#### ASSIGNMENT:
Answer these questions from the event notice about AI and translation:
1. What must people do to attend?
2. Which two longer established translation tools does it name?
3. Which LLMs does it list as examples?

#### EXTRACT TO READ:
-*-

Please register to attend.
Artificial Intelligence/Large Language Models (LLMs) open up new possibilities for the representation and experience of language difference, and so for linguistic creativity, and translation. Whereas longer established tools such as Google Translate or DeepL work within what is at root a colonial regime of standardised languages, LLMs such as Chat-GPT, Gemini, and Claude present a more varied and granular landscape of language difference. But this development also creates significant problems of resource allocation and cultural bias. Join us to hear, and hear about, some recent translational and creative work involving AI, and to address the political issues.

-*-

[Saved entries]
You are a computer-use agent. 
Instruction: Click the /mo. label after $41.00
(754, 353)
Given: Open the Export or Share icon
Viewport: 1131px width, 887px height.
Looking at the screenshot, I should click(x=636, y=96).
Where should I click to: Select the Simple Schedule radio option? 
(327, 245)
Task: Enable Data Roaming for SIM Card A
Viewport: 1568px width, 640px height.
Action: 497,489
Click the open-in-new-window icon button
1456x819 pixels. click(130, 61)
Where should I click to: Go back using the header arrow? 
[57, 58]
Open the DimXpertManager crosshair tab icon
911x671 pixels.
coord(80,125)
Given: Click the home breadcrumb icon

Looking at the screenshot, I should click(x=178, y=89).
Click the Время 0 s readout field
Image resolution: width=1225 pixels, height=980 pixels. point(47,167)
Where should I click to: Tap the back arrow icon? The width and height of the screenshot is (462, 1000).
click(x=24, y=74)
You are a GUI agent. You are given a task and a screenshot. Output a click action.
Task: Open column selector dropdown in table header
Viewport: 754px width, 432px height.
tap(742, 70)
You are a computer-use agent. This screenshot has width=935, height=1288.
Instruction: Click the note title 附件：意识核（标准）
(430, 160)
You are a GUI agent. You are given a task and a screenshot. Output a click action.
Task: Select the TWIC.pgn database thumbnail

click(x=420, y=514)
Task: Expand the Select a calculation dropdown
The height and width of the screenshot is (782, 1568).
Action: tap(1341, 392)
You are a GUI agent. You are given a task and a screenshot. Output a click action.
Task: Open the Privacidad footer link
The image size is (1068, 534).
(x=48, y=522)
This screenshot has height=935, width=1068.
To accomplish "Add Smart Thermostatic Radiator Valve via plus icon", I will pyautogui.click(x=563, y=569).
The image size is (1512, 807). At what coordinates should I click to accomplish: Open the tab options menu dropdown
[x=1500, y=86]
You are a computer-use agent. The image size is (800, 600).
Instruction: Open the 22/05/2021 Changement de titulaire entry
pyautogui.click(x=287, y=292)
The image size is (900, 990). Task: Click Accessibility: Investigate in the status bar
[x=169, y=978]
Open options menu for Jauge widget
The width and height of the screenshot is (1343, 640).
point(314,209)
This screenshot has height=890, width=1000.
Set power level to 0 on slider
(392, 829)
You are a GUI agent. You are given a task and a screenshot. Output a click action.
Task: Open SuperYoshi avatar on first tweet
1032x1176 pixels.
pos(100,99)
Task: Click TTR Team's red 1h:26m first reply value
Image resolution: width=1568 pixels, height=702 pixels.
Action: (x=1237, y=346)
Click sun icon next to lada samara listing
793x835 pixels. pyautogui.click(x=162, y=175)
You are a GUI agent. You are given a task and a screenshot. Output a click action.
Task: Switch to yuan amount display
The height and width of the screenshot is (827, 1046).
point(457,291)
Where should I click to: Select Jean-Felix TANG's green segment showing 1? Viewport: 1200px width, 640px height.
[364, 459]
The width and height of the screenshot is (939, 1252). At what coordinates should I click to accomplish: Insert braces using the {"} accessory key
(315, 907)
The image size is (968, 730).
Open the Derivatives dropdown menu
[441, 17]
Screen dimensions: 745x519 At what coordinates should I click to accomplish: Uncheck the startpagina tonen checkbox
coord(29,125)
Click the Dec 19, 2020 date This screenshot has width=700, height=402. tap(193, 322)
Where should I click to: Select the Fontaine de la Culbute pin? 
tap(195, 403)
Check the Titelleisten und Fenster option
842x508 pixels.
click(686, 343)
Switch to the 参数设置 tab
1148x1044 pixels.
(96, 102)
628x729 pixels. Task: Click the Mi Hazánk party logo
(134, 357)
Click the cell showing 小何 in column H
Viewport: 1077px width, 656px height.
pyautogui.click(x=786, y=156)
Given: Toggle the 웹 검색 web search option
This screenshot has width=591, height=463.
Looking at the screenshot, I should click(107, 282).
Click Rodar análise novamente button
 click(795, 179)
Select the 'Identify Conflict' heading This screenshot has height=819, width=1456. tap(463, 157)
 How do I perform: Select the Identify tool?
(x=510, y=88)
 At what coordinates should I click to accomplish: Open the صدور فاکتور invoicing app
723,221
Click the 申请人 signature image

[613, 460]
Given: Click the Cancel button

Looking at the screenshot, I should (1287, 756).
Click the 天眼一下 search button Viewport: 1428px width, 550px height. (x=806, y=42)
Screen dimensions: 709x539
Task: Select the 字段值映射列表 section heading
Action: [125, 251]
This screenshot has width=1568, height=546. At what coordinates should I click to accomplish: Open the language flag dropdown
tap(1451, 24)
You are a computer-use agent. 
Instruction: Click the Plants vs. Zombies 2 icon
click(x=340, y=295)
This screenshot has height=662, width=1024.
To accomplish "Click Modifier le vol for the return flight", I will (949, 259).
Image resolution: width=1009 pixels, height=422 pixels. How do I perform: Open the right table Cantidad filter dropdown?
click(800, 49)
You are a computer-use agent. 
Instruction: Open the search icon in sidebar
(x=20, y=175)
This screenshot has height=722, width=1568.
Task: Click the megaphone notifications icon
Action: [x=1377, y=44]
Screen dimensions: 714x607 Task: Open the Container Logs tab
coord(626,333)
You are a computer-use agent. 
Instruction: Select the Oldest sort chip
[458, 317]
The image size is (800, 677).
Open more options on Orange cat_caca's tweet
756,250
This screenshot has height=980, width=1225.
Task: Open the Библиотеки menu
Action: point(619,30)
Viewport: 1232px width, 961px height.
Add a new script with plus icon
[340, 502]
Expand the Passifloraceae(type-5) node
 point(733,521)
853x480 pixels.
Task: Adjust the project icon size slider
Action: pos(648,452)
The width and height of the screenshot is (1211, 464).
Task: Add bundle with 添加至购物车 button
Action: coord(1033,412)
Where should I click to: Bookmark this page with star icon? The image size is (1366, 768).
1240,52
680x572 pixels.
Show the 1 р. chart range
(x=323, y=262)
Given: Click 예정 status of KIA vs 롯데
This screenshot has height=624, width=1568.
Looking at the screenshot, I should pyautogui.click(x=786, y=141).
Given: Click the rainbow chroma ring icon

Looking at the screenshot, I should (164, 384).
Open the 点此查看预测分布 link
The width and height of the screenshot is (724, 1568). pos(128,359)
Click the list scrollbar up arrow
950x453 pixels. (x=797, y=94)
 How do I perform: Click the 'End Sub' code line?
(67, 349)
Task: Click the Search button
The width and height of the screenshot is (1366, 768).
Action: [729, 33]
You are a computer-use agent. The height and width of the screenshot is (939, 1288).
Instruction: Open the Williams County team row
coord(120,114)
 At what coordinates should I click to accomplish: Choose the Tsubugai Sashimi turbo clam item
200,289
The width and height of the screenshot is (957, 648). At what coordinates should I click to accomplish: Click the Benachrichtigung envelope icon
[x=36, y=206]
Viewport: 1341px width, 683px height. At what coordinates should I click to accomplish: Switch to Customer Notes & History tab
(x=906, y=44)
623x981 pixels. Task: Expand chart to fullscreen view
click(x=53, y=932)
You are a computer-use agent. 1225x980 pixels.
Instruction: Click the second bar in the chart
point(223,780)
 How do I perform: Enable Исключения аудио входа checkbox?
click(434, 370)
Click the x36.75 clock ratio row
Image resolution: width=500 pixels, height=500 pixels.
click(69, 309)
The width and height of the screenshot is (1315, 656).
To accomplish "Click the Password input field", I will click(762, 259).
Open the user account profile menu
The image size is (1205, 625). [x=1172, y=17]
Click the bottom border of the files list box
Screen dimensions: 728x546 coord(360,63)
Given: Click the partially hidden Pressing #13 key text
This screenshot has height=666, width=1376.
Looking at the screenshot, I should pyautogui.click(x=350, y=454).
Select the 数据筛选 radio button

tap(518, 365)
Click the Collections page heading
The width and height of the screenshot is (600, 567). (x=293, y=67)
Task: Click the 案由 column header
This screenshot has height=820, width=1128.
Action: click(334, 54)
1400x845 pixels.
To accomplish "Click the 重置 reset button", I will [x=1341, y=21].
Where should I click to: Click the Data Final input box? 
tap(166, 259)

-*-

#### ANSWER SECTION:
1. Register.
2. Google Translate and DeepL.
3. Chat-GPT, Gemini, and Claude.